GIVEN EXERCISE »
Return, unchanged, every line from the line containing "is (810, 1178)." through the end of the records.

★ ★ ★ ★ ★ ★ ★

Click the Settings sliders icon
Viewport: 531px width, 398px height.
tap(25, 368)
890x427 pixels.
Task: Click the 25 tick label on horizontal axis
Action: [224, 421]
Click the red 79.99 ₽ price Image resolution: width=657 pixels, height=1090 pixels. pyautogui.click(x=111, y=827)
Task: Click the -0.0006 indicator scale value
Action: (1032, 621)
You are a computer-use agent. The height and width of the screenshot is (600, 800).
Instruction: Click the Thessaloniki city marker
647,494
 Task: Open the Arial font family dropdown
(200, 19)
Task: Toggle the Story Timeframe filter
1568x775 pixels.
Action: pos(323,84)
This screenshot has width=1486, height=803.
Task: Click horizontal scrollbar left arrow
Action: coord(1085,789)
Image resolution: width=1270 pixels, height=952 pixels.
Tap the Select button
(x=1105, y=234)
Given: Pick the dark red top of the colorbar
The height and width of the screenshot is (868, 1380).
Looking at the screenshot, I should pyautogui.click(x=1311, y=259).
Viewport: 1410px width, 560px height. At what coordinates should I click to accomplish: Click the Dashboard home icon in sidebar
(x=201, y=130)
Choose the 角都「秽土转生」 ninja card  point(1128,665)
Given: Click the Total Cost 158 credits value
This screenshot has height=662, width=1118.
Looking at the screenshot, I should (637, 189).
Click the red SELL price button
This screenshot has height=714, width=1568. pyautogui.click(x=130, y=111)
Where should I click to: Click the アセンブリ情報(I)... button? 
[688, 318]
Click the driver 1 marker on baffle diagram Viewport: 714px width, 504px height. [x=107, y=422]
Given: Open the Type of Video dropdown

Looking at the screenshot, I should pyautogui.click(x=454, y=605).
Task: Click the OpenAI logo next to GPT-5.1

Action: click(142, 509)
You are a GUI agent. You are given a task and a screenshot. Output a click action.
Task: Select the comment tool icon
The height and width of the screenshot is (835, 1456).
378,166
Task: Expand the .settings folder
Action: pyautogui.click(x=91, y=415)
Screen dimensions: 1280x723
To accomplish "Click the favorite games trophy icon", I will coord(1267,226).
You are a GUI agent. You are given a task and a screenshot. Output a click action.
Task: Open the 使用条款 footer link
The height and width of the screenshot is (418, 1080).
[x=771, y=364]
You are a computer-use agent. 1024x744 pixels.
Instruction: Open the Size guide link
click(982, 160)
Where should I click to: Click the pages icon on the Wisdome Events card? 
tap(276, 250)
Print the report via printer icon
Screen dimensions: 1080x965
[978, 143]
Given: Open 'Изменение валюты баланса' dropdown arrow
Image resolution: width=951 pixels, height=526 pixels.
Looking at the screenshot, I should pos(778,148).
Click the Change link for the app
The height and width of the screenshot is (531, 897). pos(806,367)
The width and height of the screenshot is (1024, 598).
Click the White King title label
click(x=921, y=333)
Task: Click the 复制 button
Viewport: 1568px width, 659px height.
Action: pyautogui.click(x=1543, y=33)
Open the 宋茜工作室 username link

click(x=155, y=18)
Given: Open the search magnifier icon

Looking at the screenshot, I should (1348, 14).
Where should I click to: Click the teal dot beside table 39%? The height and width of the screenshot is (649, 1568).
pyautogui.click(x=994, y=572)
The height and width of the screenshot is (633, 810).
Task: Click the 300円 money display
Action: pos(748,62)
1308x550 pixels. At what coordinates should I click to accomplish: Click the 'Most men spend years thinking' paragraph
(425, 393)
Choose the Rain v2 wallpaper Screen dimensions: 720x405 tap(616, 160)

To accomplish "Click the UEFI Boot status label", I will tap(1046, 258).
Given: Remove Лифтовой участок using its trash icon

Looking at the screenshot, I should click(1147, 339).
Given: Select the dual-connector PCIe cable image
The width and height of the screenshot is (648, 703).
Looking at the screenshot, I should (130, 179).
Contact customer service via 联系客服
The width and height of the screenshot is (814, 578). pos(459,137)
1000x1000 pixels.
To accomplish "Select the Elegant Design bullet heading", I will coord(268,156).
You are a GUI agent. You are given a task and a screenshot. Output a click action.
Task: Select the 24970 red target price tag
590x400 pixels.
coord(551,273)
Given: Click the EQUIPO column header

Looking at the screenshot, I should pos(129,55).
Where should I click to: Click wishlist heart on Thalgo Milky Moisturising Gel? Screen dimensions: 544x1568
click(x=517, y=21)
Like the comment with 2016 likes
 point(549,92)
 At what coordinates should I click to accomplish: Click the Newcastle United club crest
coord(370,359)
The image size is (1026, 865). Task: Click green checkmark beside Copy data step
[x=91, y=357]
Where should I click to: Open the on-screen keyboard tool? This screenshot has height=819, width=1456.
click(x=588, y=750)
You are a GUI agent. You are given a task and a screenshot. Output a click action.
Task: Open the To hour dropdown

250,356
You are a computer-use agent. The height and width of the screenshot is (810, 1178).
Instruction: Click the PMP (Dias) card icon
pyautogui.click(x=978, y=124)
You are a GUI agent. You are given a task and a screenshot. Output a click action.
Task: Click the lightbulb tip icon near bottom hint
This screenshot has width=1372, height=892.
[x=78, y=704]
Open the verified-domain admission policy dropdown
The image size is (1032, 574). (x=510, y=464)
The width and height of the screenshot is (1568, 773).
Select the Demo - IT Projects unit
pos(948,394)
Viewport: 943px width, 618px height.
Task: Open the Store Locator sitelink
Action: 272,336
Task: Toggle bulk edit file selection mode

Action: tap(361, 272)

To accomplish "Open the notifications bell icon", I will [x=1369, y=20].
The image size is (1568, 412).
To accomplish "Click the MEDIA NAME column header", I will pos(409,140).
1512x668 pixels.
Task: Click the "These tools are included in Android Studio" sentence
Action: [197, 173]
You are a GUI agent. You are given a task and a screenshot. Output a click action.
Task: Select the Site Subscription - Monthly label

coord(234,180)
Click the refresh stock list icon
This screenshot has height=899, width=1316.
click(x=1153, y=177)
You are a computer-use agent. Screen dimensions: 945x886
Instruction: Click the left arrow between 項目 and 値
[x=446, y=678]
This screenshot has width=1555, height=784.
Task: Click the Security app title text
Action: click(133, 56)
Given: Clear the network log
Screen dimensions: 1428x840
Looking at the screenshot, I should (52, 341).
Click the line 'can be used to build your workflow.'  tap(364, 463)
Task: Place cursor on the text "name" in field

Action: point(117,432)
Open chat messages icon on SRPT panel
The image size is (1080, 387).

★ ★ ★ ★ ★ ★ ★

ANSWER BELOW »
You are a computer-use agent. The height and width of the screenshot is (810, 1178).
Instruction: Click the PMP (Dias) card icon
pyautogui.click(x=978, y=124)
You are a GUI agent. You are given a task and a screenshot. Output a click action.
Task: Click the lightbulb tip icon near bottom hint
This screenshot has width=1372, height=892.
[x=78, y=704]
Open the verified-domain admission policy dropdown
The image size is (1032, 574). (x=510, y=464)
The width and height of the screenshot is (1568, 773).
Select the Demo - IT Projects unit
pos(948,394)
Viewport: 943px width, 618px height.
Task: Open the Store Locator sitelink
Action: 272,336
Task: Toggle bulk edit file selection mode

Action: tap(361, 272)

To accomplish "Open the notifications bell icon", I will [x=1369, y=20].
The image size is (1568, 412).
To accomplish "Click the MEDIA NAME column header", I will pos(409,140).
1512x668 pixels.
Task: Click the "These tools are included in Android Studio" sentence
Action: [197, 173]
You are a GUI agent. You are given a task and a screenshot. Output a click action.
Task: Select the Site Subscription - Monthly label

coord(234,180)
Click the refresh stock list icon
This screenshot has height=899, width=1316.
click(x=1153, y=177)
You are a computer-use agent. Screen dimensions: 945x886
Instruction: Click the left arrow between 項目 and 値
[x=446, y=678]
This screenshot has width=1555, height=784.
Task: Click the Security app title text
Action: click(133, 56)
Given: Clear the network log
Screen dimensions: 1428x840
Looking at the screenshot, I should (52, 341).
Click the line 'can be used to build your workflow.'  tap(364, 463)
Task: Place cursor on the text "name" in field

Action: point(117,432)
Open chat messages icon on SRPT panel
The image size is (1080, 387).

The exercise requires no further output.